“I said, what are the rooms like at the Ritz-Carlton?”
“A mess,” Joe said, because he knew now that he ought to leave, to contact London, to speak to Waterfield before England went to bed.
“Don’t they tidy up after you?”
“Not when I tell them not to.”
Megan was waiting for an invitation. Of course she was. A woman needed more than code. He thought of the long night that lay ahead of them, the sudden end to his permanent solitude, the challenge and the excitement of taking a beautiful woman to bed, then the rapture of eventual sleep beside her. The twin, competing strands of Joe Lennox’s personality, his immense tenderness and his ceaseless professional zeal, helixed in an instant that dizzied him. He wondered whether it was possible to do both: to love and to work; to lie and to please? He was drunk and he was out of answers. A weakness in him, or perhaps it was a strength, said, “Come home with me tonight.”
Megan squeezed his arm so tightly that he almost laughed. He saw her twist away from him and turn and look up into his eyes in a way that was suddenly beyond lust and game-playing. Did this girl actually understand him? A few hours earlier Joe had been sitting beside her eating green curry, trying to sound clever about China. Yet his desire for her now was overwhelming. He wanted to kiss her, but also to save that kiss until they were alone and there was privacy and control. He did not want anybody to see them. He did not want those kinds of rumours.
“There are cabs outside,” she said.
“Let’s go.”
35
Nine hours later, Megan was sitting up in Joe’s wide double bed, a sheet wrapped around her body, picking at a room-service fruit salad. The curtains were drawn and she was watching BBC News 24 with the sound switched off.
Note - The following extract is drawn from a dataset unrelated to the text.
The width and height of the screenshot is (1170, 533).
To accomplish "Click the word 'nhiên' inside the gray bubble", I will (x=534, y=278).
“So is it true?” she called out.
Joe had stepped out of the shower and put on a dressing gown. He could still taste the sweetness of her body, the scent of the night on her skin. Drifting in and out of sleep beside this sensual, beguiling woman had been a waking dream of pleasure, by turns wild and then eerily calm. They were at ease with one another, and the morning had been blessedly free of any awkwardness or indifference.
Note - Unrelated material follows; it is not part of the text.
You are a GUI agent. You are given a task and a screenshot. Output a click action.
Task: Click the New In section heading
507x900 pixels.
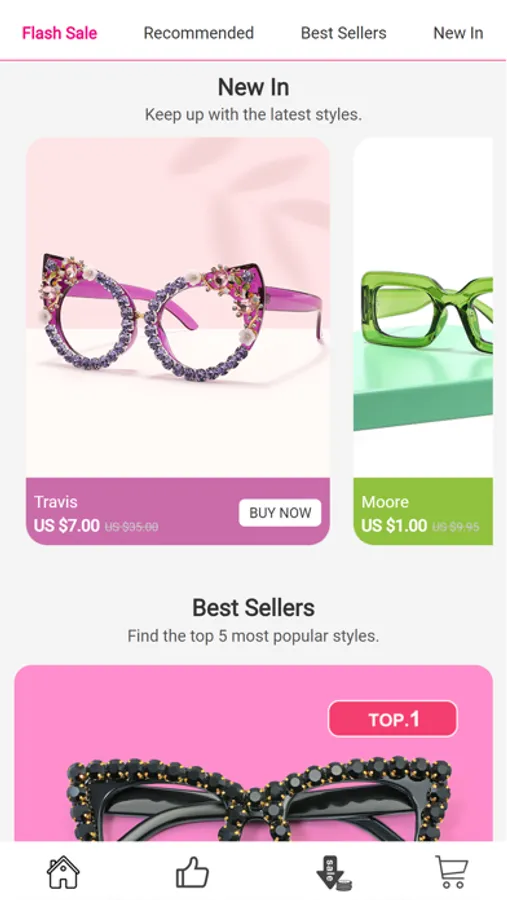coord(253,87)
“Is what true?” he called back.
“That you used to be a spy.”
Joe searched for his reflection in the bathroom mirror, but found that his face was obscured by a film of steam on glass. This is where it always begins. This is where I have to start lying.
“What’s that? Ricky’s theory?”
“Everybody jokes about it.” Megan had a cup of black coffee on the table beside her and she picked it up. When Joe came into the bedroom, rubbing a towel through wet hair, she clasped the cup against her chest and sneezed.
“Bless you. Who’s everybody?”
“You know…” They were both tired and Joe simply smiled and nodded. He sat on the edge of the bed.
“To be honest with you, it always irritated me that they never asked. At Oxford, it was a sort of running joke that anybody studying Mandarin who could tie their own shoelaces would get talent-spotted by MI6. But the offer never came. Even when I was working for the Foreign Office, I never got the nod.”
Megan sipped her coffee. “How come?”
“Search me. I can lie to people. I can drink Martinis. I’ve fired a gun.”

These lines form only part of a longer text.